I’m not covered in tattoos, but for some reason, people–men in particular–feel the need to stop me and ask about my one tattoo (on my lower back, of all places). I’m a bit modest when it comes to body modification and calling attention to myself, but it’s so exhausting being interrogated for one feature. That’s why I’m no longer answering anyone’s questions about the tattoo on my lower back that reads ‘LOADING ZONE’.
Of course, they’re always the dumbest, most cliché questions, none of which I should have to answer. No, it did not hurt nor do I regret it. No, my parents nor do my employer care about or bring it up with me. And no, it does not have to mean something deeper: I just like getting recklessly dicked down to my socks, and needed the perfect way to show it.
And FYI, just because I like showing that I enjoy getting banged into oblivion doesn’t make it an invitation to talk about it!
I get that the sun is out, more skin is exposed, and we’re all craving human interaction, but none of that is an excuse to be tat-called. I did not get this tattoo to provoke random people into making small talk with me. I got it for myself and how important it is to remind myself to slow down and live in the present moments, like when I am getting the living shit fucked out of me.
And the nice thing about my tattoo? You can see it without me talking. You can easily admire it visually from afar without coming up to me and asking if I want to see yours. Your tattoo is for you to enjoy just like mine is for me to appreciate how much I love getting railed out of the mortal coil.
Women having tattoos will always be inherently feminist and subversive, breaking the history of forcing women into presenting themselves conservatively.
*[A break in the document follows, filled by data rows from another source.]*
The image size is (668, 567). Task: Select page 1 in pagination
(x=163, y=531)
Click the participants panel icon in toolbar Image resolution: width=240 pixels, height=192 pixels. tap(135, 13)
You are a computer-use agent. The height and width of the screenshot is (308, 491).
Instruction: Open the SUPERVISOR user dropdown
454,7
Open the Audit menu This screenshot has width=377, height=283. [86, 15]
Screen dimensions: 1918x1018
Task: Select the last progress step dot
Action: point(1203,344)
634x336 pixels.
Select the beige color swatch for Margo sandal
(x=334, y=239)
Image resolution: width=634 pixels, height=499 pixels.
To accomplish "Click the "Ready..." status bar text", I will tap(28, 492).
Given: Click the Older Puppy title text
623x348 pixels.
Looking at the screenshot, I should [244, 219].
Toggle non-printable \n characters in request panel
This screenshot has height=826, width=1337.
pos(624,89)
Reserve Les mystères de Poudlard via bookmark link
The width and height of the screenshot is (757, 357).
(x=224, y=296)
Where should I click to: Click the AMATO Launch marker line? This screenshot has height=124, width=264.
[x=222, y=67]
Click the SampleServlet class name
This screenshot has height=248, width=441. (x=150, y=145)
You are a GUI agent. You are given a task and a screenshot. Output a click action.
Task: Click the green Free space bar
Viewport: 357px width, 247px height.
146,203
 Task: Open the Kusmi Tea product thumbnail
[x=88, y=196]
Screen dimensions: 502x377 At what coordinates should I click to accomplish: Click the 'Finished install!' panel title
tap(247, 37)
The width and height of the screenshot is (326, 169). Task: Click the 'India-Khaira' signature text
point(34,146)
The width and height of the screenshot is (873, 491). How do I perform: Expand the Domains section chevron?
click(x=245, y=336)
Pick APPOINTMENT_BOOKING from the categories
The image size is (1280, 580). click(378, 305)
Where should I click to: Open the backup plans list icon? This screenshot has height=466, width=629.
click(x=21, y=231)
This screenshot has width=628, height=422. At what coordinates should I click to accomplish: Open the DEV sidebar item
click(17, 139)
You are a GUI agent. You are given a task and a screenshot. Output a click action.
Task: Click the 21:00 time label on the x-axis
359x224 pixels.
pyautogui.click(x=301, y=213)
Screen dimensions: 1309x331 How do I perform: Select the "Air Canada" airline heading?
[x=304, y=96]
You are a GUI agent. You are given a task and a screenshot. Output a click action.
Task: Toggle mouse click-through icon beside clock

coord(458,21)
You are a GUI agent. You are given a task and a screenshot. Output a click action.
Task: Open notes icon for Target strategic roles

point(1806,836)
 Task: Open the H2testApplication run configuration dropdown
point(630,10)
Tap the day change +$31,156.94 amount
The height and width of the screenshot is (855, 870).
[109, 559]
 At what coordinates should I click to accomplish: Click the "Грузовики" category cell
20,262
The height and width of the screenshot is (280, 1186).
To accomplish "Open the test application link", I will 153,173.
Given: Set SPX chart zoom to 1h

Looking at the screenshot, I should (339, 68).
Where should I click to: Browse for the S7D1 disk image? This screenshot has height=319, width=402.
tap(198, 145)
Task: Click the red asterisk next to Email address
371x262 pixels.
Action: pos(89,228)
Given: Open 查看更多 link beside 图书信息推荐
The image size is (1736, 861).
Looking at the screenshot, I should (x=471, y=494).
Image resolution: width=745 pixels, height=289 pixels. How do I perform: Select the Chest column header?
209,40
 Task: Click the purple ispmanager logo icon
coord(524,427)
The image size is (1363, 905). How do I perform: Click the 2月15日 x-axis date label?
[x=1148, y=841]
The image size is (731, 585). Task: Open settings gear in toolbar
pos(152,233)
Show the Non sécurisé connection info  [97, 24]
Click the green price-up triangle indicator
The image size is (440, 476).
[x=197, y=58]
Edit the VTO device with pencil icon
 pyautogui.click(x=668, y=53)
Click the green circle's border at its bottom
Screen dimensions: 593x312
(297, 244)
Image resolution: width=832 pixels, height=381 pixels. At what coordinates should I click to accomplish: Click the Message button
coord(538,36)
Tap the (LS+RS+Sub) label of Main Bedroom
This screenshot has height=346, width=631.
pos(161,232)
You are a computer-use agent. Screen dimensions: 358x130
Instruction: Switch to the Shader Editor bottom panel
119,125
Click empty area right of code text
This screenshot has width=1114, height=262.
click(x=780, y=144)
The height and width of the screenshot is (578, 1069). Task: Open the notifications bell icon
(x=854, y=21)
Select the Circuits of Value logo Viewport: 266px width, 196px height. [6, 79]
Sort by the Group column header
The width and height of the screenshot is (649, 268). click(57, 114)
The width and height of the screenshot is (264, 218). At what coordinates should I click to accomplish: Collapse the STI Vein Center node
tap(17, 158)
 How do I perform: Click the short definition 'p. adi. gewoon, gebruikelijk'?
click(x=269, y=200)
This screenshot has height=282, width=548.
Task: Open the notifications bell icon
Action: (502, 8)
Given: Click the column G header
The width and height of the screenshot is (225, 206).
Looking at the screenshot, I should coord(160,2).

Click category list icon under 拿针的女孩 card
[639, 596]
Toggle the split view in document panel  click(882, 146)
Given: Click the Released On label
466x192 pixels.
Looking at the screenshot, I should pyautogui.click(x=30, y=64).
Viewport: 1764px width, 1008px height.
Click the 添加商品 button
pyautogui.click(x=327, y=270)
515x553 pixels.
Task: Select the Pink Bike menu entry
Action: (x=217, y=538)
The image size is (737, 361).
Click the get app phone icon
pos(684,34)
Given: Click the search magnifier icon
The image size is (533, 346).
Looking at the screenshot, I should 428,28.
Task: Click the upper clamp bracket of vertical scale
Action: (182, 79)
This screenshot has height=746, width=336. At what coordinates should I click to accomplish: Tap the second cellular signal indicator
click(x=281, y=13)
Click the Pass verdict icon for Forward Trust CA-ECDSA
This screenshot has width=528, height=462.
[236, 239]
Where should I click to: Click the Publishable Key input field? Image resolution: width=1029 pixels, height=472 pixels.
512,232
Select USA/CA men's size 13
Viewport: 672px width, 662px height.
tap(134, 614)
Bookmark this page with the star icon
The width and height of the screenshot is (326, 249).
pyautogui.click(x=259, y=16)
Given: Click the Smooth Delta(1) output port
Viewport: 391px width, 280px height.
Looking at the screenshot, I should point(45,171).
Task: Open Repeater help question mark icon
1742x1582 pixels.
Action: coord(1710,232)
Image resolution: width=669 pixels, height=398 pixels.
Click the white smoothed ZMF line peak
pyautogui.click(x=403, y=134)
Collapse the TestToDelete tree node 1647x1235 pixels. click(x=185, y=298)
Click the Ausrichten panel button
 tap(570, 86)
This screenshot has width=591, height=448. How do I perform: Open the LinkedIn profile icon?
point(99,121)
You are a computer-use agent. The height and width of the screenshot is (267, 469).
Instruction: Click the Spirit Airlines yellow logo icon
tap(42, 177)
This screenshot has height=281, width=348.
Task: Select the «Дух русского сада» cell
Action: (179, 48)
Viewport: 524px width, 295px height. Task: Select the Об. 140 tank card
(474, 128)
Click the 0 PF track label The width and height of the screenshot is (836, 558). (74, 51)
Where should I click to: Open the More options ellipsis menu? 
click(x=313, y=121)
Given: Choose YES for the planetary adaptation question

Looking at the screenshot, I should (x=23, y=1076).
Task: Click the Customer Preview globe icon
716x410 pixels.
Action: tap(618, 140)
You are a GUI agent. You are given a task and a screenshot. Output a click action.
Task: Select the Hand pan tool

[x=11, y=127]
And no, I don’t have tattoos anywhere else, you perverts. Stop being coy. Just let me enjoy my body and celebrate getting boned so hard I forget my name.
Rarely has being asked about my tattoo been a bonding moment. Occasionally I’ll meet someone who says, “same” or “wow mood” or “I remember those days”. Those are the kinder moments in which I appreciate my artistic bodily expression and branding myself with my own feeling of self-determination.
Of all the dumb questions I receive, the one that always sticks out to me is, “would you ever get it removed?” The future has always been an open field that I cannot predict, but I thought long and hard before seeking out this tattoo. Getting slammed from behind is integral to who I am, and even if I get the tattoo removed, I’ll never remove that part of my identity.